(Excerpt to read):
Nahal Barak (נחל ברק), also known as Barak gorge or Barak river, is an intermittent stream and canyon in the Arava desert in Israel's South District. When it is flooded, Nahal Barak forms part of the network of streams that drain the Negev desert. The stream itself is 18 km long and flows in a general easterly direction into the Nahal HaArava, which in turn flows northward into the southernmost end of the Dead Sea. The stream cuts through limestone to form the gorge, which is known as White Canyon. There are several options of hiking at the Barak gorge including a tour.

== Geology and Environment ==
The canyon is characterized by its smooth, stark white limestone walls which earn the gorge its name, the "White Canyon". The narrow slot canyon features unique rock chutes, large boulders, and deep natural cavities carved into the stone by centuries of wind and water erosion. During the dry season, the canyon remains arid, but the rainy season brings flash floods that dramatically alter the landscape. These seasonal floods fill the deep rock pools within the canyon, transforming the dry stone hollows into standing pools of rainwater that can remain for extended periods. The local ecosystem supports various desert wildlife; native birds and herds of Nubian ibex are frequently observed near the canyon walls, particularly around sunrise and sunset when they forage on acacia trees and desert shrubs.

(Records):
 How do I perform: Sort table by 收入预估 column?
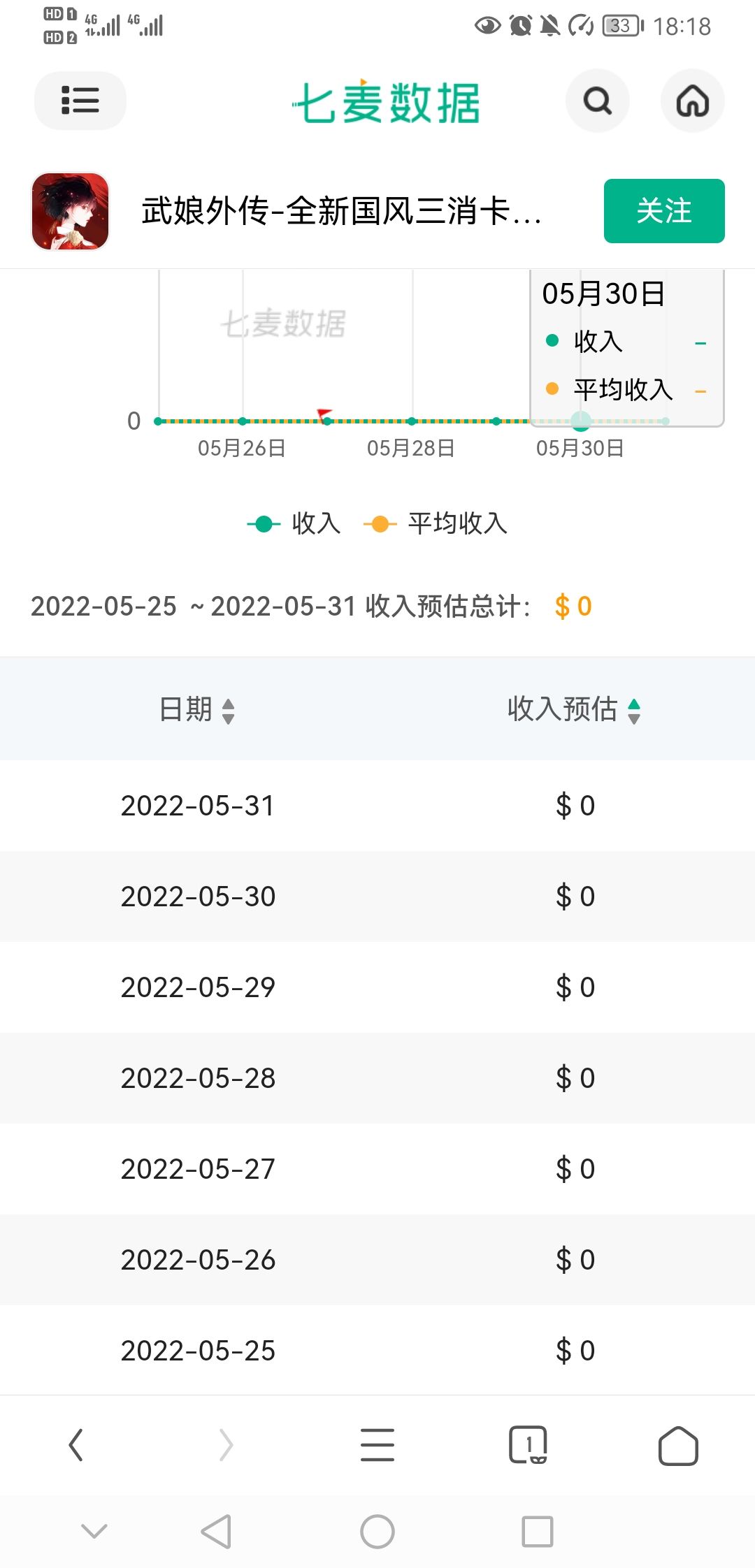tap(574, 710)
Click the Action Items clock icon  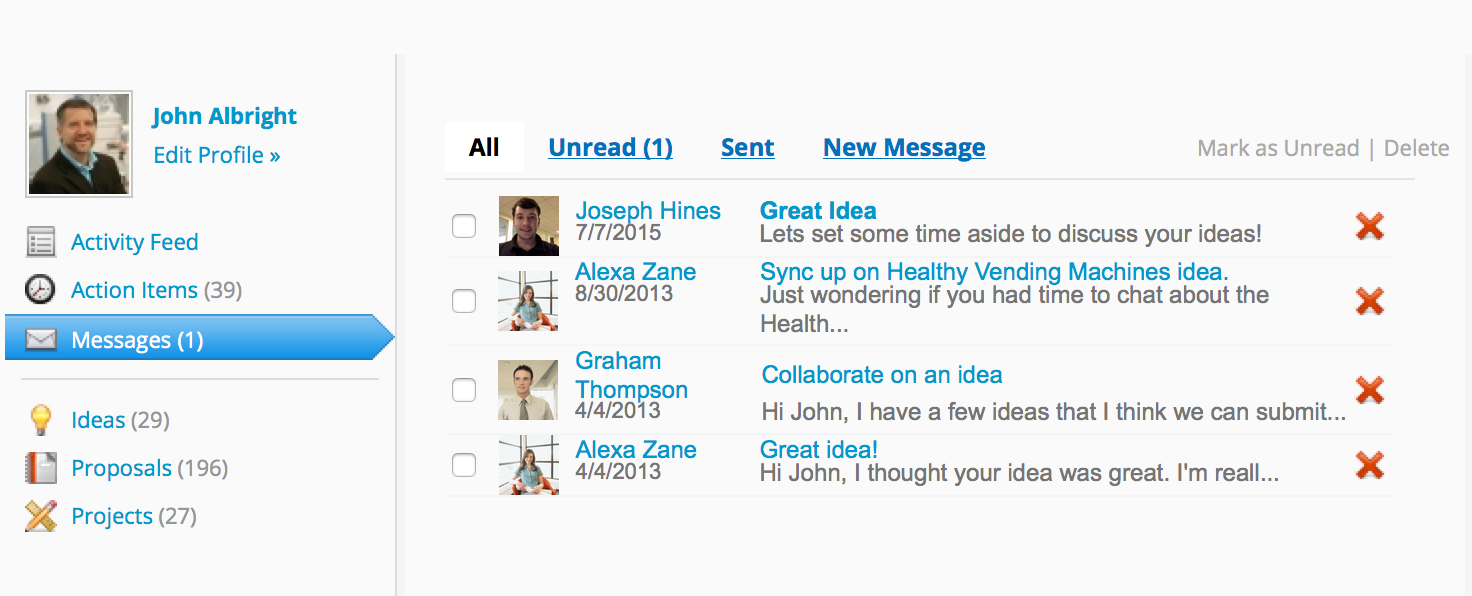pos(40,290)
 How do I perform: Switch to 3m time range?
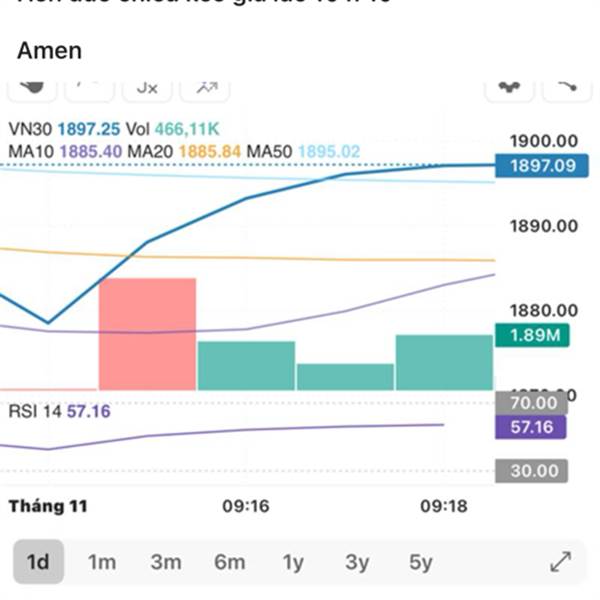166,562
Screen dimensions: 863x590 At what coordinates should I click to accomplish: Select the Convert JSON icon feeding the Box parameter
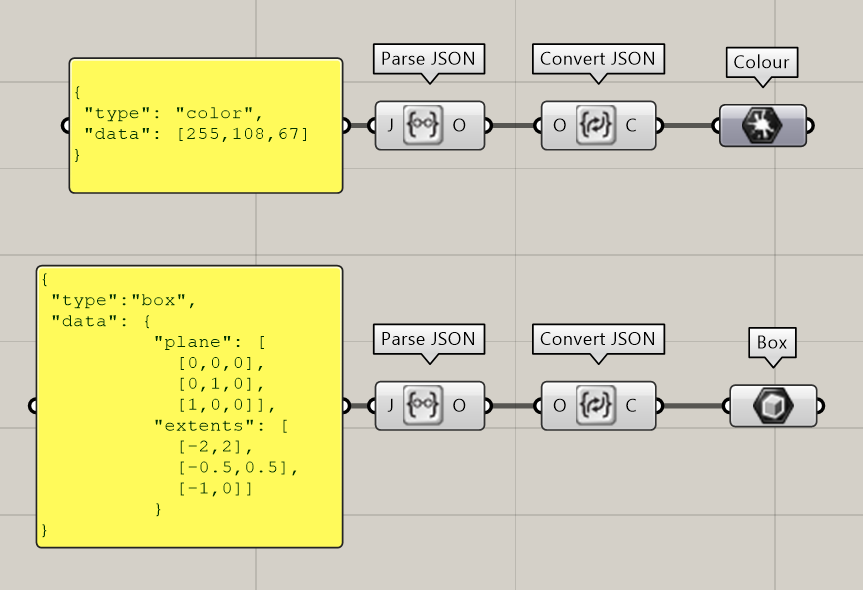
--
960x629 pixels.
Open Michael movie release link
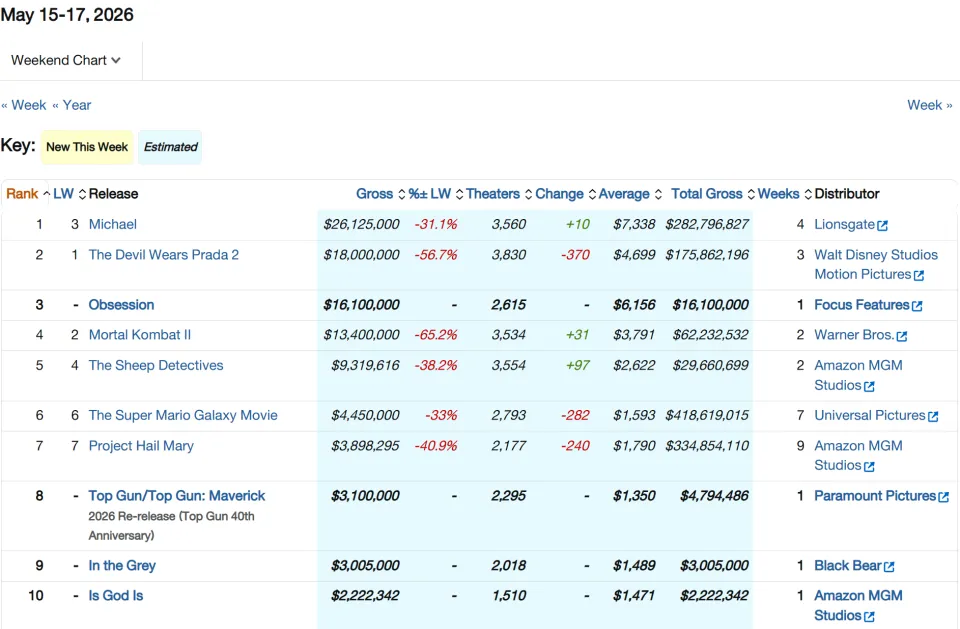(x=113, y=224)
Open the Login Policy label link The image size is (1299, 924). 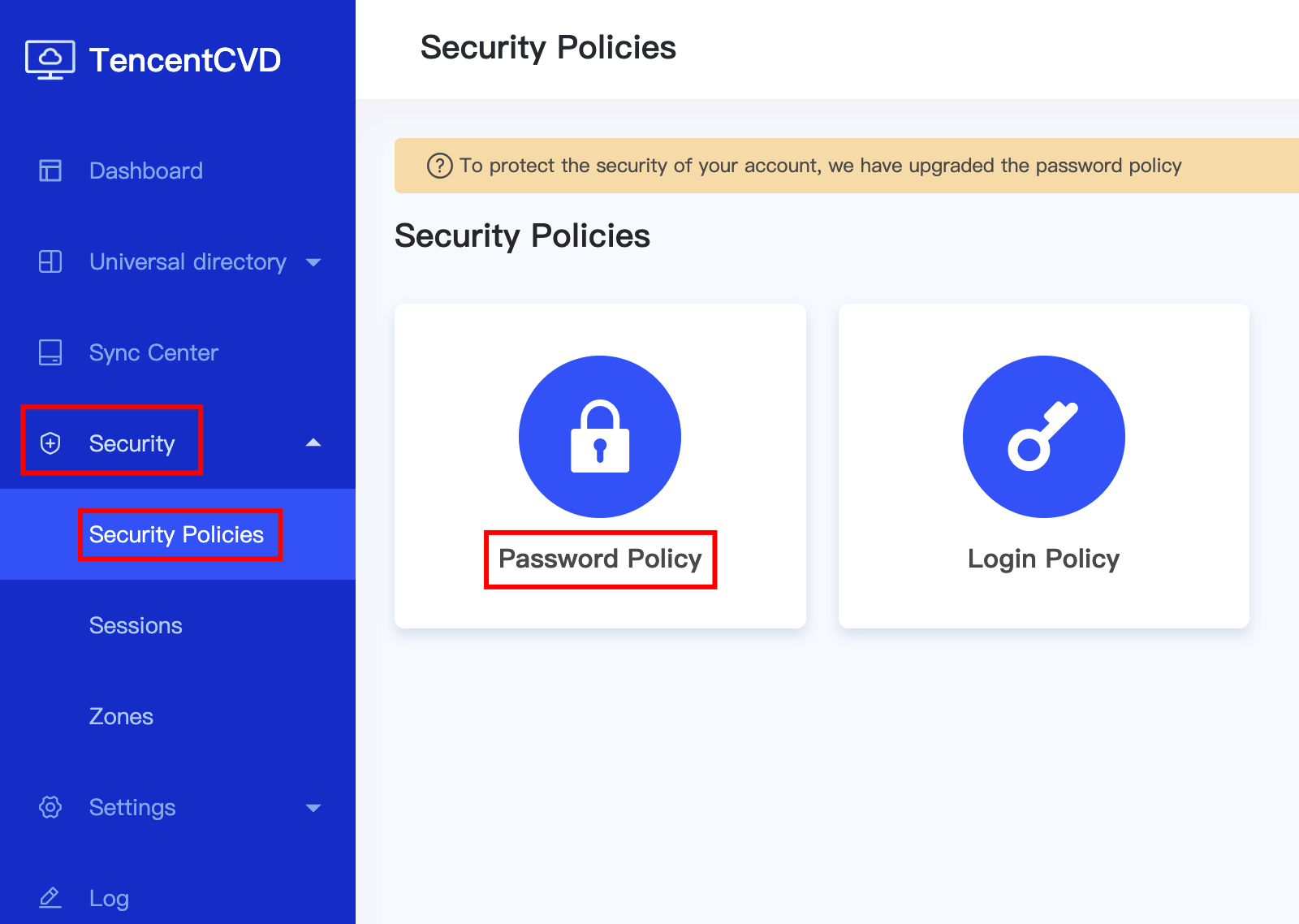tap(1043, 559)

(What you have to do): According to the Nahal Barak text, how long is the stream? The rows come from a separate source unrelated to the Nahal Barak text.

(Written solution): 18 km